Fort Saginaw Mall
- 1960s image of Fort Saginaw Mall
- Location: Buena Vista Charter Township, Michigan, United States
- Coordinates: 43°24′59″N 83°53′54″W﻿ / ﻿43.416419°N 83.898307°W
- Opened: December 2, 1966
- Closed: March 7, 1995
- Developer: Cafaro Company
- Owner: Buena Vista Township
- Anchor tenants: 3 when open
- Floor area: 378,266 square feet (35,142.1 m^{2})
- Floors: 1

= Fort Saginaw Mall =

Fort Saginaw Mall was an enclosed shopping mall located in Buena Vista Township, just outside the city of Saginaw, Michigan, United States. Opened in 1966, the mall served as Saginaw's only enclosed mall until Fashion Square Mall opened on the other end of town in 1972. Fort Saginaw Mall had become a dead mall by the 1980s, as many of its stores had closed. By the end of the 1990s, the entire mall was closed off, except for an attached Kmart which remained open until May 2004.

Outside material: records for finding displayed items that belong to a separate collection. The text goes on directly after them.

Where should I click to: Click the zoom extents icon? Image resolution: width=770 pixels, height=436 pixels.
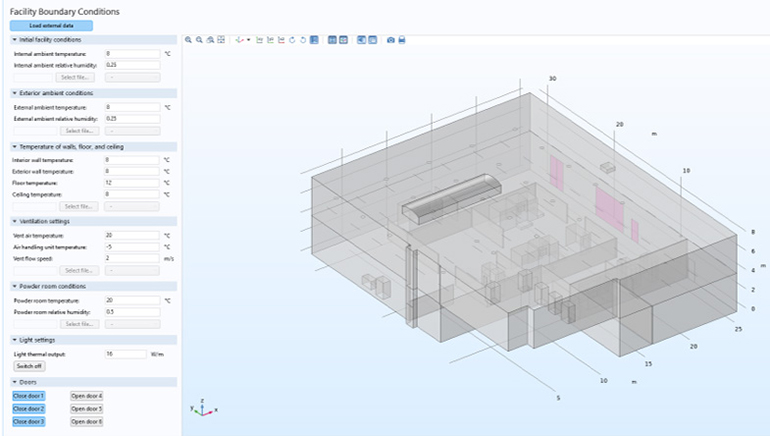(221, 40)
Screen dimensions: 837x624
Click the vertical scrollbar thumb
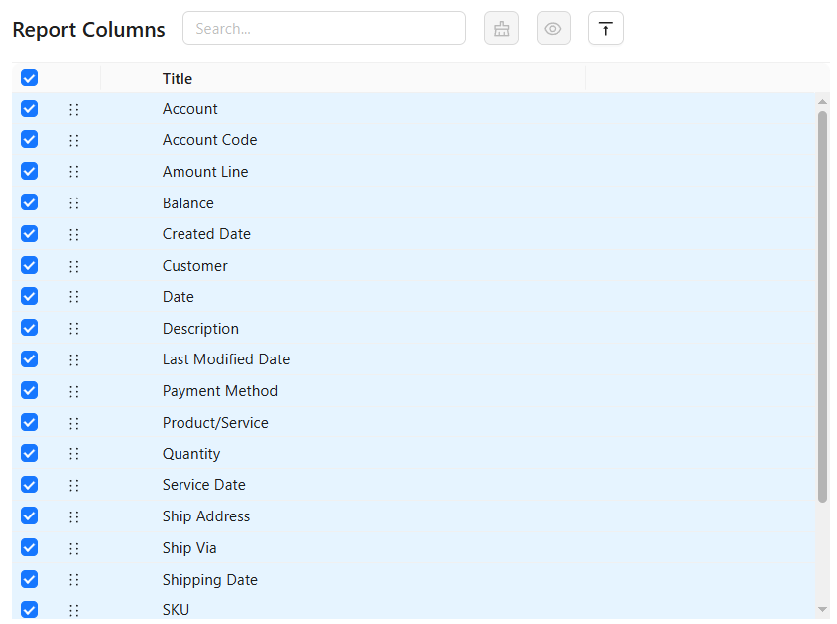coord(823,306)
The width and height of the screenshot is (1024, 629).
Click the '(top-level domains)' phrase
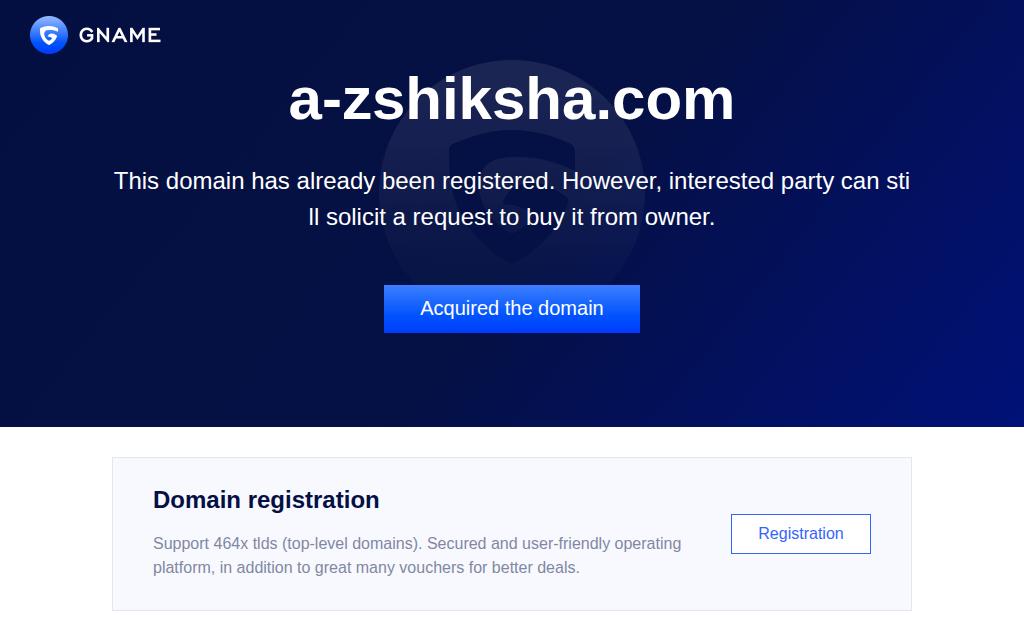click(x=349, y=544)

The vacant mall was owned by Cafaro Company of Youngstown, Ohio long after its closure. Although the community had made plans to demolish it, Cafaro initially refused to sell to the charter township. However, in April 2008, the township has claimed title to the abandoned building, and announced plans to redevelop it.

==History==
Fort Saginaw Mall opened in Buena Vista Township, a charter township just outside the city limits of Saginaw, Michigan, on December 2, 1966. It was an L-shaped enclosed mall, comprising an eastern and southern wing. Federal's, a department store based in Detroit, Michigan, served as the eastern anchor store; at the southern end, but not accessible from the mall concourse itself, was a Kmart discount store with adjacent Kmart Foods supermarket. A five-and-dime store called Scott's 5 & 10, as well as a small movie theater, were also located in the southern wing, and overall, the mall comprised forty stores at its peak. It was the only mall in Saginaw until Fashion Square Mall opened in 1972, on the north end of town.

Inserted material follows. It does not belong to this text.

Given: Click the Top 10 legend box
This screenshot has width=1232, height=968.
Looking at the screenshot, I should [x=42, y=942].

In 1982, the mall began facing increased vacancy. As a result, Cafaro Company renamed the complex Fort Saginaw Outlet Mall and began adding outlet stores. Coinciding with this renaming, the interior was renovated, and the eastern anchor, after having operated as Robert Hall Village and Consumer Outlet Mart for a short period, was tenanted by Burlington Coat Factory.

By the 1990s, the mall had become increasingly vacant. The property closed entirely on March 7, 1995, due to a sprinkler problem, except for Kmart. In 2001, Kmart proposed to demolish the abandoned mall property in favor of a new store, but these plans were canceled when the chain filed for bankruptcy.

==Demolition of 2009==
In 2007, Buena Vista Charter Township officials made plans to buy the property from Cafaro Company for $2 million; Cafaro, however, refused to sell the mall, as they had plans to redevelop it. In April 2008, Buena Vista Charter Township successfully purchased the property, and may later redevelop it for various uses. The township has also kept a Burger King restaurant in the mall's parking lot, as well as a strip mall behind the mall (which includes a Save-A-Lot grocery store), thus making both properties tenants of the township. Demolition began in November 2009.